Génie des maths égale musicien prodige ? Depuis toujours, j’ai entendu dire que les mathématiciens de talent sont doués pour la musique. Depuis longtemps, je suis frustré par l’absence apparente de vérifications (ou d’infirmations) argumentées de cette « vérité ».
Que la pratique de la musique, et en particulier de la musique classique pour celle qui m’est la plus familière, soit inégalement répartie parmi les classes sociales, cela me semble incontestable. Il n’est pas nécessaire d’être un marxiste fondamentaliste pour réaliser que les quatuors à corde amateurs recrutent plus souvent leurs membres chez les bourgeois que chez les prolétaires. Mais n’y a-t-il pas un sociologue qui puisse me dire, avec précision chiffrée, si oui ou non les mathématiciens sont plus souvent musiciens que, par exemple, les médecins ?
Sans trouver de réponse définitive à cette question, j’ai relevé plusieurs points qui m’intéressent dans Musicophilia (Revised & Expanded, Vintage Books, 2008), le passionnant dernier livre du neurologue Oliver Sacks (connu notamment pour avoir publié en 1985 The man who mistook his wife for a hat, L’homme qui prenait sa femme pour un chapeau).
Le point qui m’a le plus frappé, c’est que la pratique de la musique implique des modifications géométriques de plusieurs parties du cerveau, et que l’analogue chez les mathématiciens n’a pas été observé. Citation de la page 100 du livre de Sacks (ma traduction) : Les anatomistes d’aujourd’hui auraient peine à identifier le cerveau d’un artiste visuel, d’un écrivain ou d’un mathématicien — mais ils pourraient reconnaître sans un moment d’hésitation le cerveau d’un musicien professionnel. Ce serait donc une différence importante et mesurable opposable à l’amalgame « maths = musique ».
Certes, les tenants de l’égalité trouveront aussi quelques points de réconfort.
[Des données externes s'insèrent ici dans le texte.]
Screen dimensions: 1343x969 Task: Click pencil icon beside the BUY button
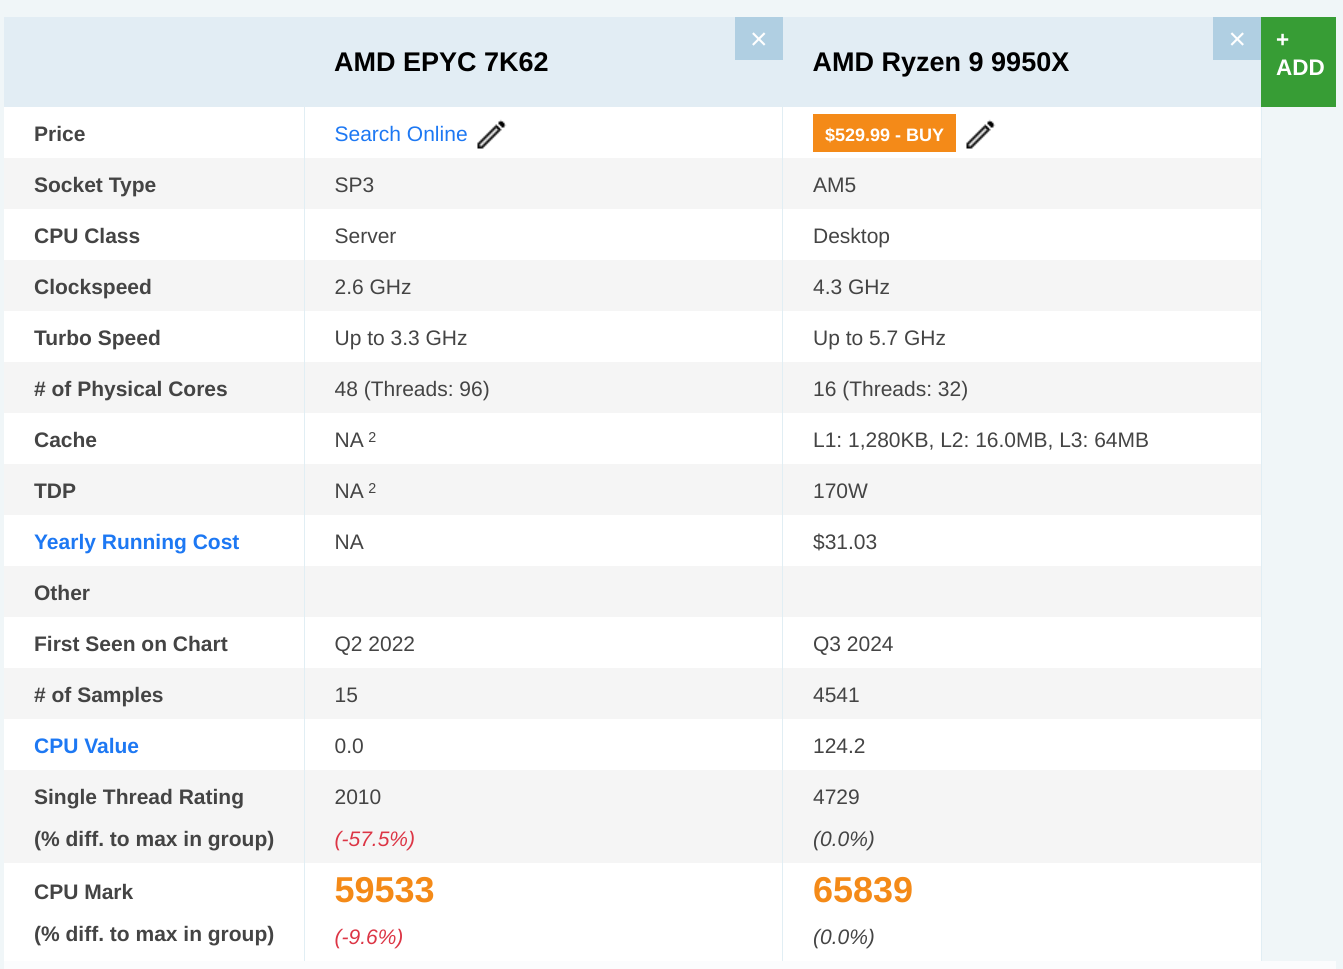pyautogui.click(x=980, y=134)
Ainsi les mathématiques et la musique se distinguent toutes deux par la possible précocité de l’apparition des dons (page 99) ; par l’existence d’« idiots savants » aux capacités générales fortement amoindries mais avec d’exceptionnelles capacités très pointues, par exemple calculatoires ou musicales ; ou par les révélations qu’apportent à leurs auteurs certains de leurs rêves (page 310).
Mais le dernier chapitre du livre de Sachs décrit un monde où les mathématiques n’ont aucune place ; le monde de la musique qui est souvent la dernière étincelle, intime et précieuse, capable d’animer les patients déments chroniques de type Alzheimer. Le livre se termine par cette phrase : la musique n’est pas un luxe pour eux, mais une nécessité, qui peut avoir en tout dernier ressort la faculté de restaurer [ces patients] à eux-mêmes, et aux autres, au moins pour un moment.La plupart d’entre nous saurons sans doute apprécier bien plus longtemps Ravel, Miles et les Beatles que Poincaré, Armand Borel et Turing.
S’il est encore temps de formuler des vœux pour l’année nouvelle, je vous souhaite de goûter l’harmonie des mathématiques et de pouvoir pratiquer sans compter la musique qui vous plaît.